The day my dad died, they gathered down the hallway of the hospice and out the heavy doors to the front entry, where the sun was shining on a wintery New Year’s Day.
As the bells rang the sound of another soul passing, this would be his final and only procession into an unlabeled car.
Like slow motion, care givers who got to know my now shrunken 6’2” father, with the increasingly shocking blue eyes and beautiful white mustache to match the still thick hair on his head, would bow their heads in a moment of silence.
We would follow the stretcher in our rag-tag early mourning morning clothes, each of us in various stages of dry to wet tears.
Dad’s final trip through the backroads of Marion County, with a lone stranger, was as surreal as Isao Tomita’s version of “Clair de Lune.”
Floating the desolate spacewalk of grief, I wouldn’t hear this song until season two of melancholy as if to say “yes, this is exactly what life, death, birth, mourning, creation and heaven, feel like.” Peace, hope, love, disquiet, consolation, the delivery through the canal, screaming joy, anguish, every moment captured in the flickering filmstrip of life and up, up, up into heaven.
Another realm.
Following somewhere in the distance, disheveled in our pain, we, me, John, one grown grandson, my brother and mom, drove the same backroad, in dad’s most prized used van.
Quietly rounding the 99E exit, off the 5 freeway, my brother plugged in the usb dad had loaded with a million songs. As if dad had planned it himself, Blood, Sweat and Tears, “And When I Die” began to play, to which we all burst into tears that raged with joy and outbursts of remembered lyrics. I can’t explain…
“I'm not scared of dying
And I don't really care
If it's peace you find in dying
Well, then let the time be near
If it's peace you find in dying
And if dying time is near
Just bundle up my coffin cause
It's cold way down there
I hear that's it's cold way down there
Yeah, crazy cold way down there.”
..and I’d arrive home, after months away, to the crazy cold. His arms holding me up.
Barely.
But then a child was born. And she would be named after dad’s mom. And my mom. And we didn’t know that was to be. God is good like that. Carry on.

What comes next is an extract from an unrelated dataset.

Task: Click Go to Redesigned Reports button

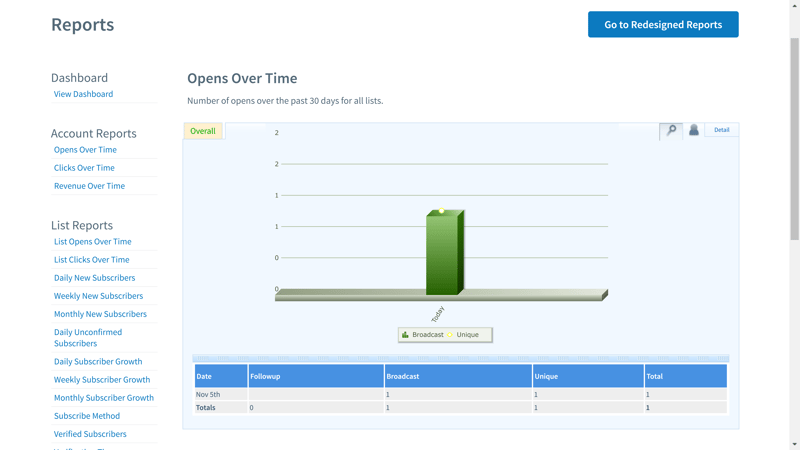Action: 663,25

And when I die and when I'm gone
There'll be one child born
In this world, carry on, to carry on
Marcus Mumford, “You’ll Never Walk Alone.” We’re walking. Not really. We’re sitting. Staring at Dad’s enormous television. Reflecting us.
…and Molly Drake’s “I Remember”
The autumn leaves are tumbling down and winter's almost here
But through the spring and summertime we laughed away the year
And now we can be grateful for the gift of memory
For I remember having fun
Two happy hearts that beat as one
When I had thought that we were "we"
But we were "you and me"
- yeah, that one’s for mom, the black and white dating years framed in the corner of the room. 1950’s England.

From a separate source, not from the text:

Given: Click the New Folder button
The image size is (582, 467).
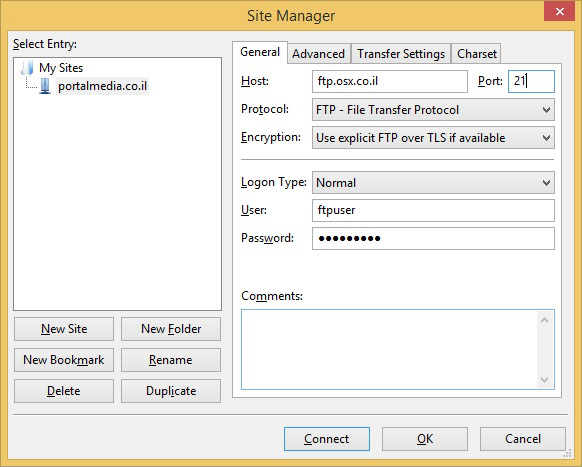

Michael Kiwanuka’s, “Piano Joint” is eulogizing a healing love that can deliver him from a life of "sadness and fury." I broke down. That love, for me, on the couch, was my five people with me. It turned to ultimate Love. God’s. Please stay with me.
“Walking down the avenue
Looking out for something new
It's the right time to give in
The right time to lose
To begin again
Maybe win again”
“All I know is
My oh my, this kind of love
It's taken me from my enemies"
Looking around the room upstairs where dad had found joy at the end of creative days, gardening days, suffering days, not a wall-space or shelf untouched by his talent, my brother dared to speak softly the words we awkwardly needed to hear.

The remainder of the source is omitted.